## Problem requirements
Each entry here needs to be given again exactly.

Data items:

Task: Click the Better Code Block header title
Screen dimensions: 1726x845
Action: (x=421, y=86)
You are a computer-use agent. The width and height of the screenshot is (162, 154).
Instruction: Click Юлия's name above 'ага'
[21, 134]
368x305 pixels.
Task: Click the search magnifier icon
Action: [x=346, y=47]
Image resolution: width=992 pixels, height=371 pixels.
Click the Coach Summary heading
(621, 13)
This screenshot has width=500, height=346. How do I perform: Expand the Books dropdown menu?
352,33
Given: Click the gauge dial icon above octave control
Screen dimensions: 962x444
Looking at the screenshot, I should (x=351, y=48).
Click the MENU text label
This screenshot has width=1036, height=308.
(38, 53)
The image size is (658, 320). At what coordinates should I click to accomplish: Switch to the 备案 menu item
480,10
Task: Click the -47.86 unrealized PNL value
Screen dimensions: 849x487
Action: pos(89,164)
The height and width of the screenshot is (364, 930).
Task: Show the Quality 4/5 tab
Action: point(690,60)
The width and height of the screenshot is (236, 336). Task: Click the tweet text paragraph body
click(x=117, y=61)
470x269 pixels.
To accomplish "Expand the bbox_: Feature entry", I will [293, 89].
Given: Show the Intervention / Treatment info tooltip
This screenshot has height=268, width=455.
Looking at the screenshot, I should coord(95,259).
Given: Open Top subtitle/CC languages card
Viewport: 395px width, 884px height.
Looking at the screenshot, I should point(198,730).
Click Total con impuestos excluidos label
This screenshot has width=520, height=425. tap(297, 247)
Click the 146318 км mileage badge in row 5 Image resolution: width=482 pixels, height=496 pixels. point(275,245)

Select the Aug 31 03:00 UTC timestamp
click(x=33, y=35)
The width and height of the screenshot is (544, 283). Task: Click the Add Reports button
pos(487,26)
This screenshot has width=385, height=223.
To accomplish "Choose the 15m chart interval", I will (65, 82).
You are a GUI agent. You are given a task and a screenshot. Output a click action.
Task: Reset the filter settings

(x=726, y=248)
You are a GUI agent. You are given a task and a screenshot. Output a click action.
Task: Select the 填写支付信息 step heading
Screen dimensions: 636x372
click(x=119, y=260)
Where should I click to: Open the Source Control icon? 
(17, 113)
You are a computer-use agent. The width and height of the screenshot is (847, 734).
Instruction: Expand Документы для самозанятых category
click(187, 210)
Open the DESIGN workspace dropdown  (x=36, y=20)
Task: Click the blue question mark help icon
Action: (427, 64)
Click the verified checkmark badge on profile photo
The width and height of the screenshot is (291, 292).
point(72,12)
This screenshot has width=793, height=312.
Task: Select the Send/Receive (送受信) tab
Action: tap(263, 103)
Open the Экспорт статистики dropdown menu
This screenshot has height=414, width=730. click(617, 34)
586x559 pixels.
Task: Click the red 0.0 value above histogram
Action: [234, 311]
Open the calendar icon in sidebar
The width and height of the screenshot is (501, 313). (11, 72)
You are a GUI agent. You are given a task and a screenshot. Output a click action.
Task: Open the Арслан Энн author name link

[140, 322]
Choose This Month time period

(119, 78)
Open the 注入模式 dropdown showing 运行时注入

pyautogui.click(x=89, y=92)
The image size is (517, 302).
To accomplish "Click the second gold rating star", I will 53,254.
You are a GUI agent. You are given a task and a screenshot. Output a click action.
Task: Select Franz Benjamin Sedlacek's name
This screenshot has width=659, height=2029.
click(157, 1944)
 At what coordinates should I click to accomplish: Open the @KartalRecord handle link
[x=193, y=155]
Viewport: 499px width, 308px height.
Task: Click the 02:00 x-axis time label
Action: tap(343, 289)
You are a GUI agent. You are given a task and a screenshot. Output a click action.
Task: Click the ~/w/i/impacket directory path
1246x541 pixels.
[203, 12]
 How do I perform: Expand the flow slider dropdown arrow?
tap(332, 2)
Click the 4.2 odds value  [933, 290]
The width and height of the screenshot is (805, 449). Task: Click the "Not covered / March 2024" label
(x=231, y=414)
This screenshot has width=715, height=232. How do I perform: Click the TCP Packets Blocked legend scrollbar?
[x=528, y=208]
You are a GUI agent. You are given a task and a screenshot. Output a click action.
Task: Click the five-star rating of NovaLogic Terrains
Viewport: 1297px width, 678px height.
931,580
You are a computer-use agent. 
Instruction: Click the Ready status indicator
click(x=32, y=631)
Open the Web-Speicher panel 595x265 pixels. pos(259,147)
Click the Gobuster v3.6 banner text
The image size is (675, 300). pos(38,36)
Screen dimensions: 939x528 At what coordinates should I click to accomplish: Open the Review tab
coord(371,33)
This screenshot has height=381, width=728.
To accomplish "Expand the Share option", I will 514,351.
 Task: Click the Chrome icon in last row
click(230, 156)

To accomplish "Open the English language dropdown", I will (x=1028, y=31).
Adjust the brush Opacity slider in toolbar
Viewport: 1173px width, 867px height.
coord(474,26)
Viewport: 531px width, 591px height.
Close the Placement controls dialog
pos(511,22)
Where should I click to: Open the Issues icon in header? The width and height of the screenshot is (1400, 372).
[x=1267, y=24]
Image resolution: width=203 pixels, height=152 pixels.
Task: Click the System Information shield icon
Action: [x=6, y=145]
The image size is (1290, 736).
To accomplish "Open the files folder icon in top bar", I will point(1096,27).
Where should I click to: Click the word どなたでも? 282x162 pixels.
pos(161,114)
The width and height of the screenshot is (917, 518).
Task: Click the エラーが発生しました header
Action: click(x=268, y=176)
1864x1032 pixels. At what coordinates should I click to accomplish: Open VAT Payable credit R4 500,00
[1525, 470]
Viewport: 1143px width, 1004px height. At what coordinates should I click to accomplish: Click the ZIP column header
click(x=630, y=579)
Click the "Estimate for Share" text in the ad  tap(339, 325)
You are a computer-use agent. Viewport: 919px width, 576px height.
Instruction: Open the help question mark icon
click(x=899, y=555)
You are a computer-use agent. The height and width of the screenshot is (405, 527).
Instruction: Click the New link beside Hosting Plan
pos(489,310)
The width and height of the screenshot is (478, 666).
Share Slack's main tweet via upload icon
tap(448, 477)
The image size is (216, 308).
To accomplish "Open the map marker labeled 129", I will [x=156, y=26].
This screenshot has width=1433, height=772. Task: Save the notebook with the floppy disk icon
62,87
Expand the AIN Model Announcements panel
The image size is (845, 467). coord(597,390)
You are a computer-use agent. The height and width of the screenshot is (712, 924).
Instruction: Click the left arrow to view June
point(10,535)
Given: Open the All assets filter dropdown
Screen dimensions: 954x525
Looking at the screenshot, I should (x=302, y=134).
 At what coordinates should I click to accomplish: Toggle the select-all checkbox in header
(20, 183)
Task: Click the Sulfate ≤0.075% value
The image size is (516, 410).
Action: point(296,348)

## Written reply
Task: Click the Better Code Block header title
Screen dimensions: 1726x845
Action: (x=421, y=86)
You are a computer-use agent. The width and height of the screenshot is (162, 154).
Instruction: Click Юлия's name above 'ага'
[21, 134]
368x305 pixels.
Task: Click the search magnifier icon
Action: [x=346, y=47]
Image resolution: width=992 pixels, height=371 pixels.
Click the Coach Summary heading
(621, 13)
This screenshot has width=500, height=346. How do I perform: Expand the Books dropdown menu?
352,33
Given: Click the gauge dial icon above octave control
Screen dimensions: 962x444
Looking at the screenshot, I should (x=351, y=48).
Click the MENU text label
This screenshot has width=1036, height=308.
(38, 53)
The image size is (658, 320). At what coordinates should I click to accomplish: Switch to the 备案 menu item
480,10
Task: Click the -47.86 unrealized PNL value
Screen dimensions: 849x487
Action: pos(89,164)
The height and width of the screenshot is (364, 930).
Task: Show the Quality 4/5 tab
Action: point(690,60)
The width and height of the screenshot is (236, 336). Task: Click the tweet text paragraph body
click(x=117, y=61)
470x269 pixels.
To accomplish "Expand the bbox_: Feature entry", I will [293, 89].
Given: Show the Intervention / Treatment info tooltip
This screenshot has height=268, width=455.
Looking at the screenshot, I should coord(95,259).
Given: Open Top subtitle/CC languages card
Viewport: 395px width, 884px height.
Looking at the screenshot, I should point(198,730).
Click Total con impuestos excluidos label
This screenshot has width=520, height=425. tap(297, 247)
Click the 146318 км mileage badge in row 5 Image resolution: width=482 pixels, height=496 pixels. point(275,245)

Select the Aug 31 03:00 UTC timestamp
click(x=33, y=35)
The width and height of the screenshot is (544, 283). Task: Click the Add Reports button
pos(487,26)
This screenshot has width=385, height=223.
To accomplish "Choose the 15m chart interval", I will (65, 82).
You are a GUI agent. You are given a task and a screenshot. Output a click action.
Task: Reset the filter settings

(x=726, y=248)
You are a GUI agent. You are given a task and a screenshot. Output a click action.
Task: Select the 填写支付信息 step heading
Screen dimensions: 636x372
click(x=119, y=260)
Where should I click to: Open the Source Control icon? 
(17, 113)
You are a computer-use agent. The width and height of the screenshot is (847, 734).
Instruction: Expand Документы для самозанятых category
click(187, 210)
Open the DESIGN workspace dropdown  (x=36, y=20)
Task: Click the blue question mark help icon
Action: (427, 64)
Click the verified checkmark badge on profile photo
The width and height of the screenshot is (291, 292).
point(72,12)
This screenshot has width=793, height=312.
Task: Select the Send/Receive (送受信) tab
Action: tap(263, 103)
Open the Экспорт статистики dropdown menu
This screenshot has height=414, width=730. click(617, 34)
586x559 pixels.
Task: Click the red 0.0 value above histogram
Action: [234, 311]
Open the calendar icon in sidebar
The width and height of the screenshot is (501, 313). (11, 72)
You are a GUI agent. You are given a task and a screenshot. Output a click action.
Task: Open the Арслан Энн author name link

[140, 322]
Choose This Month time period

(119, 78)
Open the 注入模式 dropdown showing 运行时注入

pyautogui.click(x=89, y=92)
The image size is (517, 302).
To accomplish "Click the second gold rating star", I will 53,254.
You are a GUI agent. You are given a task and a screenshot. Output a click action.
Task: Select Franz Benjamin Sedlacek's name
This screenshot has width=659, height=2029.
click(157, 1944)
 At what coordinates should I click to accomplish: Open the @KartalRecord handle link
[x=193, y=155]
Viewport: 499px width, 308px height.
Task: Click the 02:00 x-axis time label
Action: tap(343, 289)
You are a GUI agent. You are given a task and a screenshot. Output a click action.
Task: Click the ~/w/i/impacket directory path
1246x541 pixels.
[203, 12]
 How do I perform: Expand the flow slider dropdown arrow?
tap(332, 2)
Click the 4.2 odds value  [933, 290]
The width and height of the screenshot is (805, 449). Task: Click the "Not covered / March 2024" label
(x=231, y=414)
This screenshot has width=715, height=232. How do I perform: Click the TCP Packets Blocked legend scrollbar?
[x=528, y=208]
You are a GUI agent. You are given a task and a screenshot. Output a click action.
Task: Click the five-star rating of NovaLogic Terrains
Viewport: 1297px width, 678px height.
931,580
You are a computer-use agent. 
Instruction: Click the Ready status indicator
click(x=32, y=631)
Open the Web-Speicher panel 595x265 pixels. pos(259,147)
Click the Gobuster v3.6 banner text
The image size is (675, 300). pos(38,36)
Screen dimensions: 939x528 At what coordinates should I click to accomplish: Open the Review tab
coord(371,33)
This screenshot has height=381, width=728.
To accomplish "Expand the Share option", I will 514,351.
 Task: Click the Chrome icon in last row
click(230, 156)

To accomplish "Open the English language dropdown", I will (x=1028, y=31).
Adjust the brush Opacity slider in toolbar
Viewport: 1173px width, 867px height.
coord(474,26)
Viewport: 531px width, 591px height.
Close the Placement controls dialog
pos(511,22)
Where should I click to: Open the Issues icon in header? The width and height of the screenshot is (1400, 372).
[x=1267, y=24]
Image resolution: width=203 pixels, height=152 pixels.
Task: Click the System Information shield icon
Action: [x=6, y=145]
The image size is (1290, 736).
To accomplish "Open the files folder icon in top bar", I will point(1096,27).
Where should I click to: Click the word どなたでも? 282x162 pixels.
pos(161,114)
The width and height of the screenshot is (917, 518).
Task: Click the エラーが発生しました header
Action: click(x=268, y=176)
1864x1032 pixels. At what coordinates should I click to accomplish: Open VAT Payable credit R4 500,00
[1525, 470]
Viewport: 1143px width, 1004px height. At what coordinates should I click to accomplish: Click the ZIP column header
click(x=630, y=579)
Click the "Estimate for Share" text in the ad  tap(339, 325)
You are a computer-use agent. Viewport: 919px width, 576px height.
Instruction: Open the help question mark icon
click(x=899, y=555)
You are a computer-use agent. The height and width of the screenshot is (405, 527).
Instruction: Click the New link beside Hosting Plan
pos(489,310)
The width and height of the screenshot is (478, 666).
Share Slack's main tweet via upload icon
tap(448, 477)
The image size is (216, 308).
To accomplish "Open the map marker labeled 129", I will [x=156, y=26].
This screenshot has width=1433, height=772. Task: Save the notebook with the floppy disk icon
62,87
Expand the AIN Model Announcements panel
The image size is (845, 467). coord(597,390)
You are a computer-use agent. The height and width of the screenshot is (712, 924).
Instruction: Click the left arrow to view June
point(10,535)
Given: Open the All assets filter dropdown
Screen dimensions: 954x525
Looking at the screenshot, I should (x=302, y=134).
 At what coordinates should I click to accomplish: Toggle the select-all checkbox in header
(20, 183)
Task: Click the Sulfate ≤0.075% value
The image size is (516, 410).
Action: point(296,348)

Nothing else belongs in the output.